Morton Feldman: The Viola In My Life no.3 (1970) is part of a four-part series of works for (mostly muted) viola in different instrumental contexts from chamber groups to orchestra, written for violist Karen Phillips. The third work in this series is the shortest and most intimate, at only six minutes for just viola and piano. This series represents the direction Feldman’s music would take in the later period of his life. Time becomes static rather than linear, and the notes are presented as moments floating in space as opposed to a narrative collection that lead us to a destination. In the span of just a few minutes, this radical simplicity creates a meditative, almost magical transcendence from the expectations of the concert hall.

Anton Webern: Five Pieces for String Quartet, op. 5 (1909) Feldman famously met John Cage in the lobby of Carnegie Hall in 1950 immediately following a performance by the New York Philharmonic of Anton Webern’s brief Symphony, op. 21. The concert wasn’t over- the Webern was followed by the Rachmaninov Symphonic Dances- but Cage and Feldman both agreed they couldn’t imagine listening to anything else after the Webern. Thus a lifelong friendship was born.

Nowhere is Webern’s unmistakeable voice realized more beautifully and clearly than in his miniatures for string quartet, the op. 5 Fünf Sätze, written at the age of 26, several years after he had befriended Anton Schoenberg and Alban Berg, with whom he would eventually alter the course of classical music as the Second Viennese School. Webern states in words that could have come from Feldman “harmony is expression and nothing else!” Indeed, in Webern’s freely atonal but evocative and Romantic gestures, we can hear what might have captivated Feldman and Cage on that fateful day.

Morton Feldman: Piano and String Quartet (1985) Written just two years before his death, Feldman’s 80 minute single-movement masterpiece is a shining example of his late-period writing, eclipsed in magnitude only by his 6-hour long String Quartet no. 2.

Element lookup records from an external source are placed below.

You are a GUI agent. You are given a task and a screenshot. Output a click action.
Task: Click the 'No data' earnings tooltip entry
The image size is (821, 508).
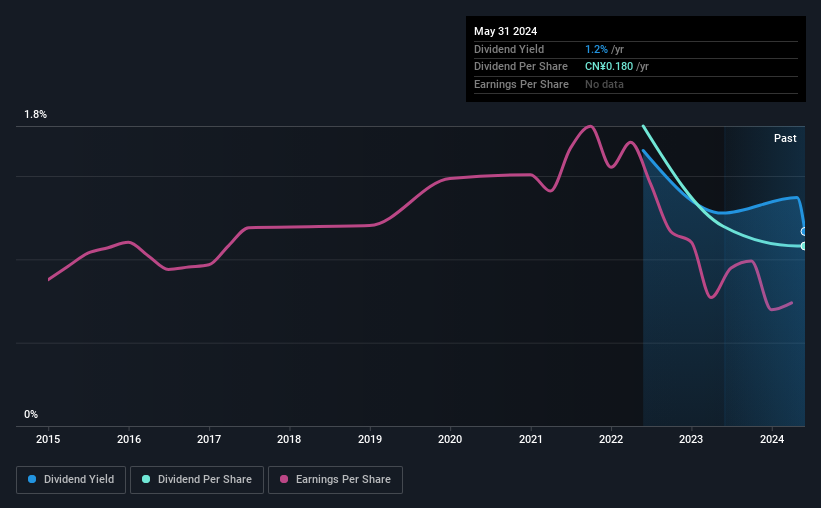coord(605,84)
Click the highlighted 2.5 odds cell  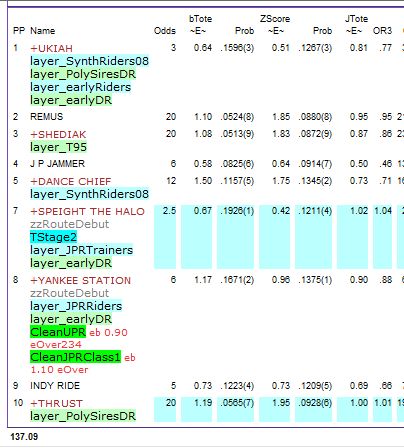[x=165, y=237]
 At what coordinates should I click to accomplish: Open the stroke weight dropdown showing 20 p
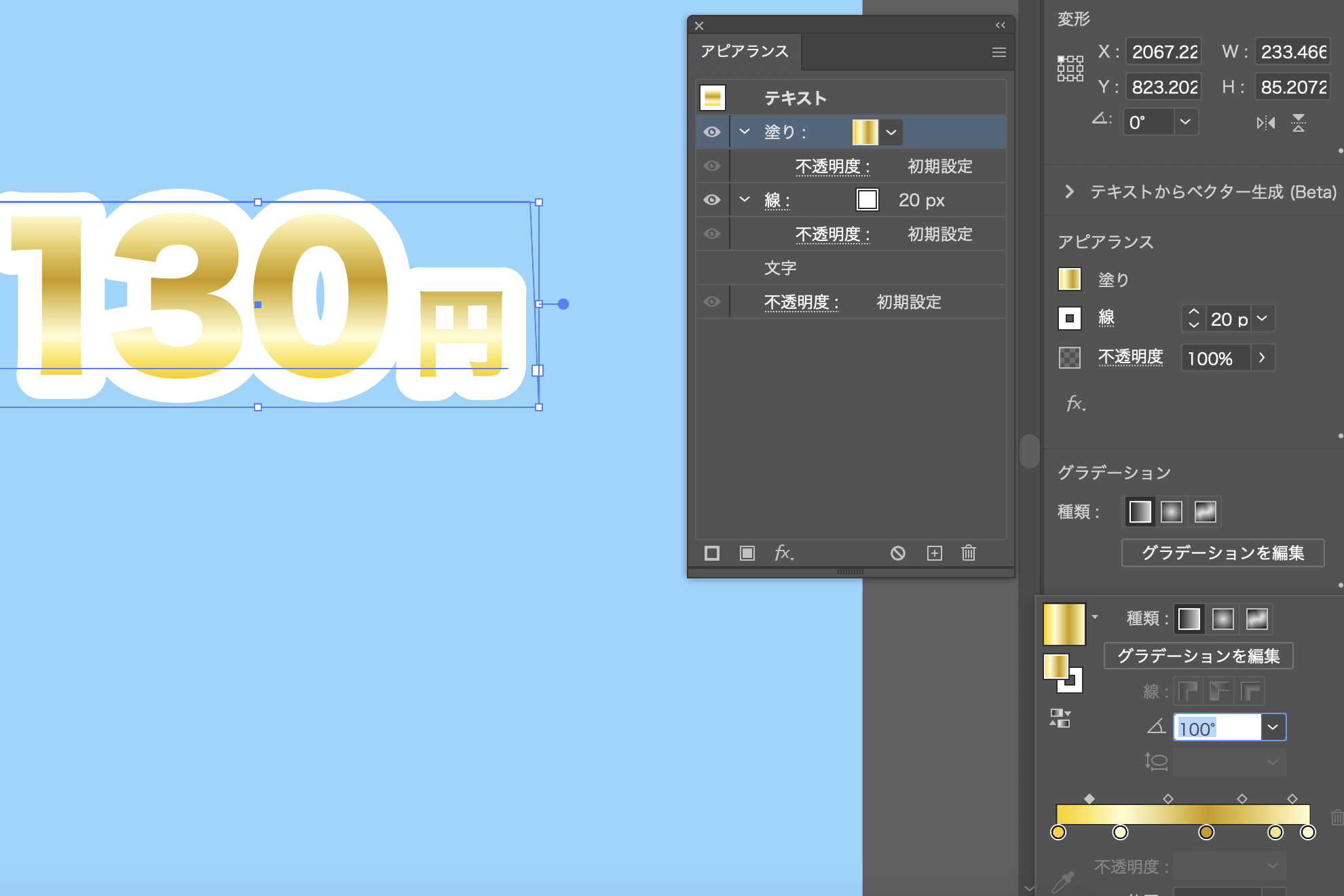[x=1261, y=318]
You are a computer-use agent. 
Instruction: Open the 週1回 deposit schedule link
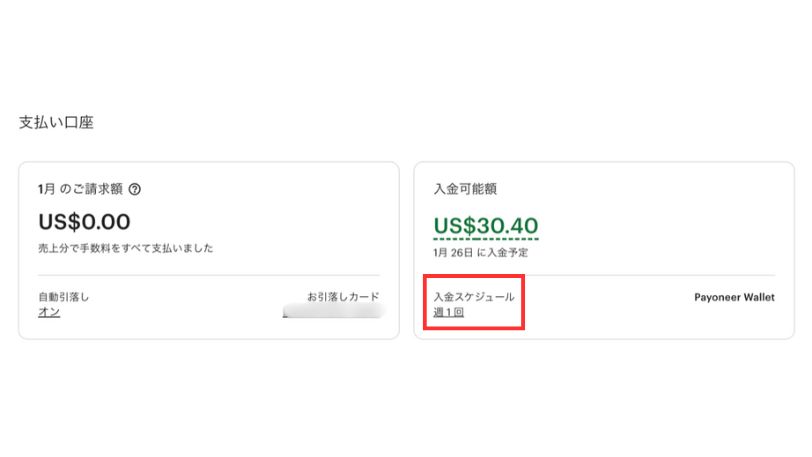point(448,312)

As with the Viola in My Life, the musical material is presented not as a cast of developing characters in a narrative, but as delicate fragments existing independently of each other and floating in time and space for the listener to interact with in a meditative state. Feldman once remarked in one of many offhand quips that only after about an hour into a performance is an audience truly listening. In this sense, the listener’s interface with the performance has as much to do with a personal, introspective journey as it does with the music coming from the stage. In any case, there is no other music like Feldman’s, and especially in the overwhelming sensory assault of quotidian life, perhaps no greater contrasting balm for our ears. minds, and bodies.